Below are some entries. Return exactly the lines from the one with "This screenshot has width=1125, height=572." through the final line, leaving out any pictures.

(INFORMATION SHOWN begins)

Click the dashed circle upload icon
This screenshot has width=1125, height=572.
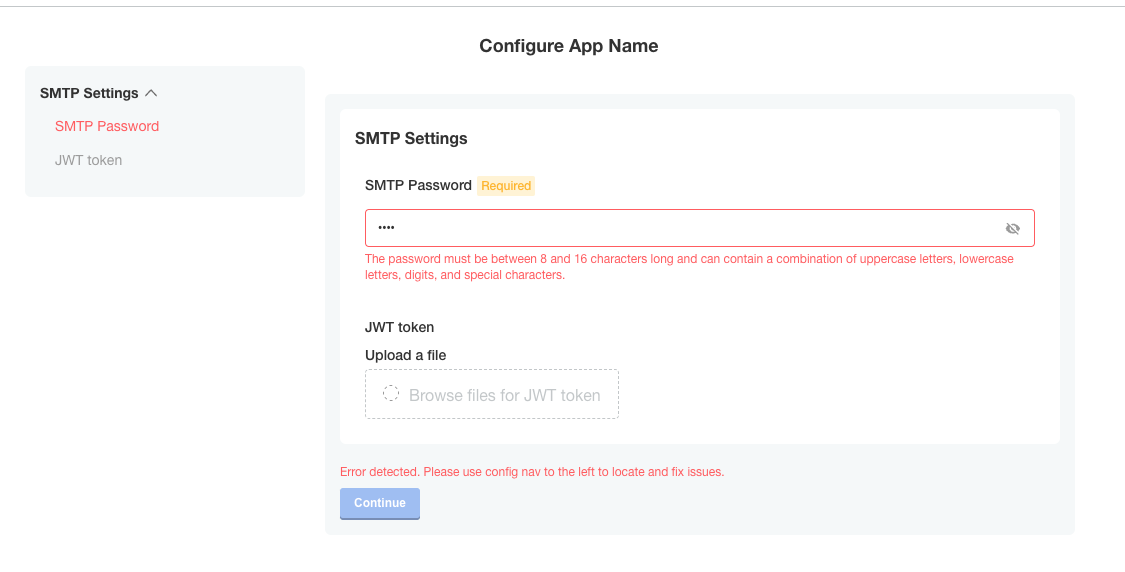391,394
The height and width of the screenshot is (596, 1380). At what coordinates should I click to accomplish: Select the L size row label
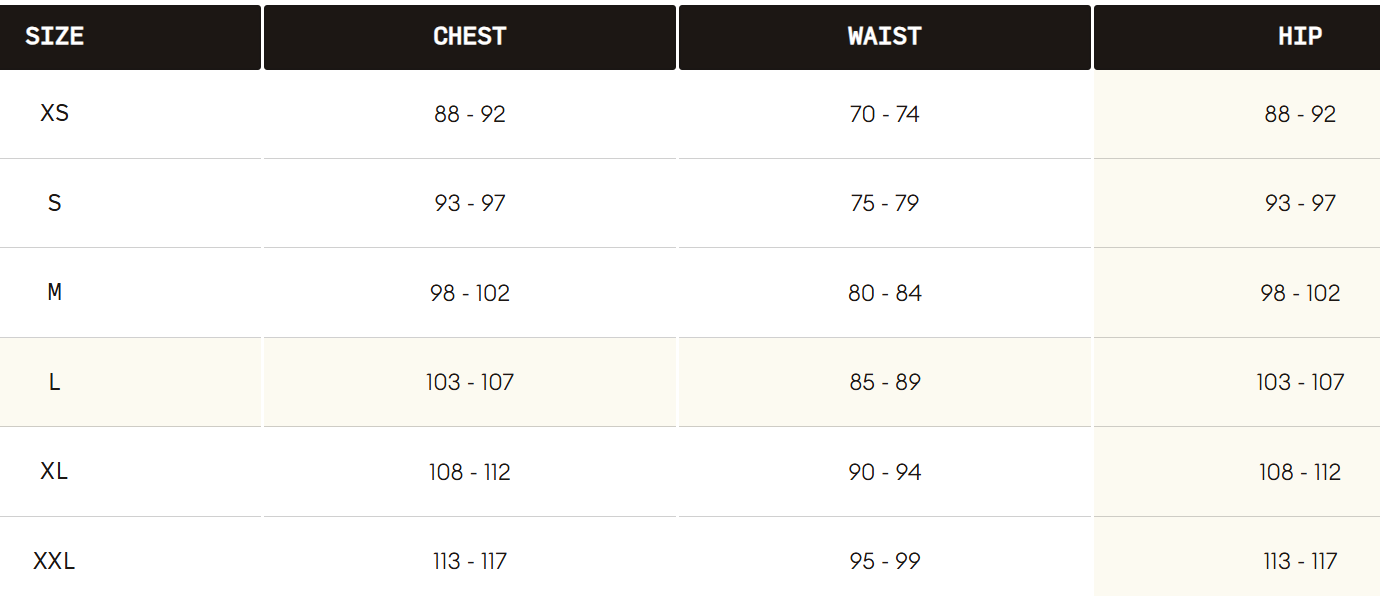(55, 382)
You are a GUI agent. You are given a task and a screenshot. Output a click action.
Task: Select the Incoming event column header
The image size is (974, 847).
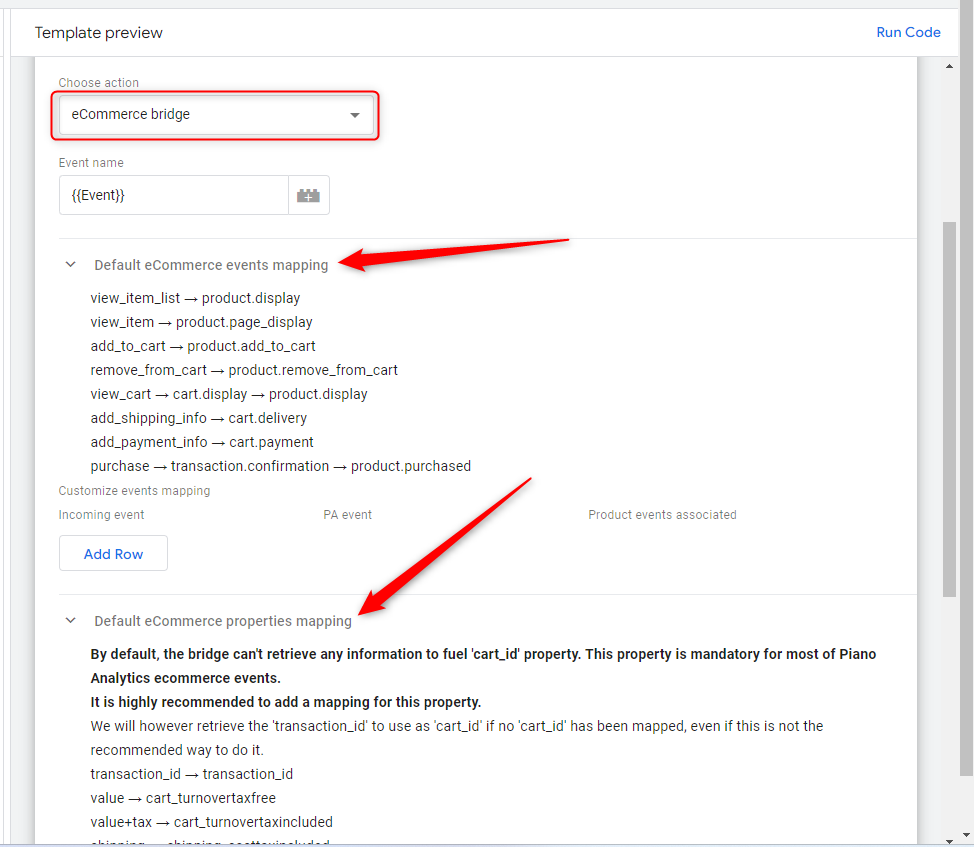click(101, 515)
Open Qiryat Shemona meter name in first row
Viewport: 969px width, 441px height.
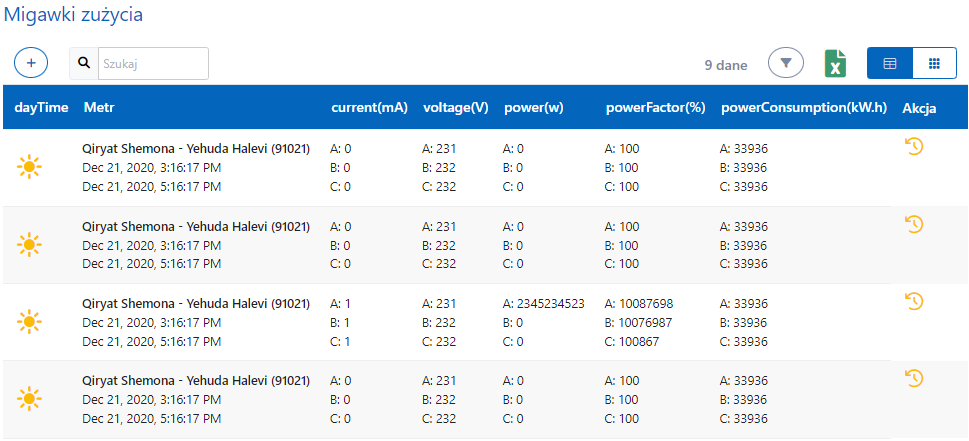click(x=196, y=148)
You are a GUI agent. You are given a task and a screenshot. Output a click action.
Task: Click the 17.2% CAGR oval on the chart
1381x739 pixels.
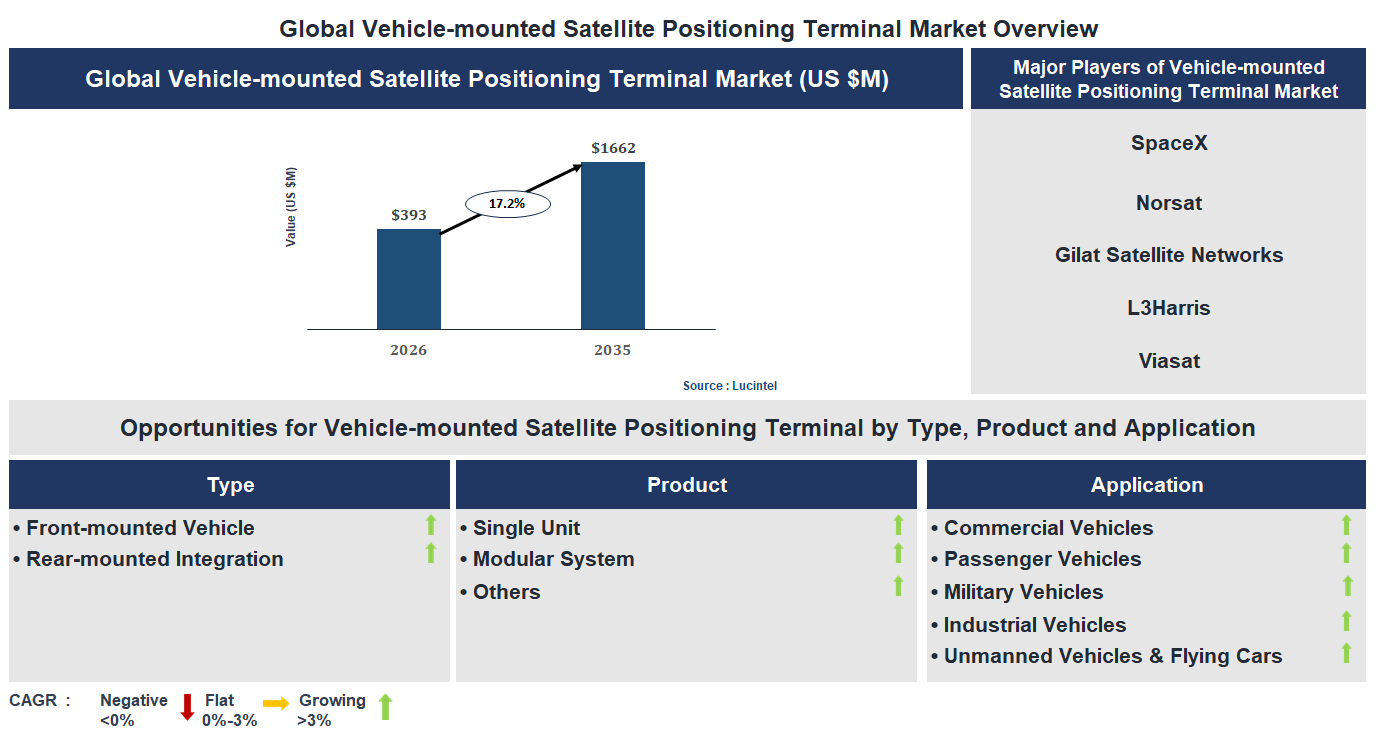(506, 202)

(INFORMATION SHOWN ends)

— REPLY —
This screenshot has width=1125, height=572.
391,394
The height and width of the screenshot is (596, 1380). At what coordinates should I click to accomplish: Select the L size row label
(55, 382)
You are a GUI agent. You are given a task and a screenshot. Output a click action.
Task: Select the Incoming event column header
The image size is (974, 847).
click(101, 515)
Open Qiryat Shemona meter name in first row
Viewport: 969px width, 441px height.
click(x=196, y=148)
You are a GUI agent. You are given a task and a screenshot. Output a click action.
Task: Click the 17.2% CAGR oval on the chart
1381x739 pixels.
(506, 202)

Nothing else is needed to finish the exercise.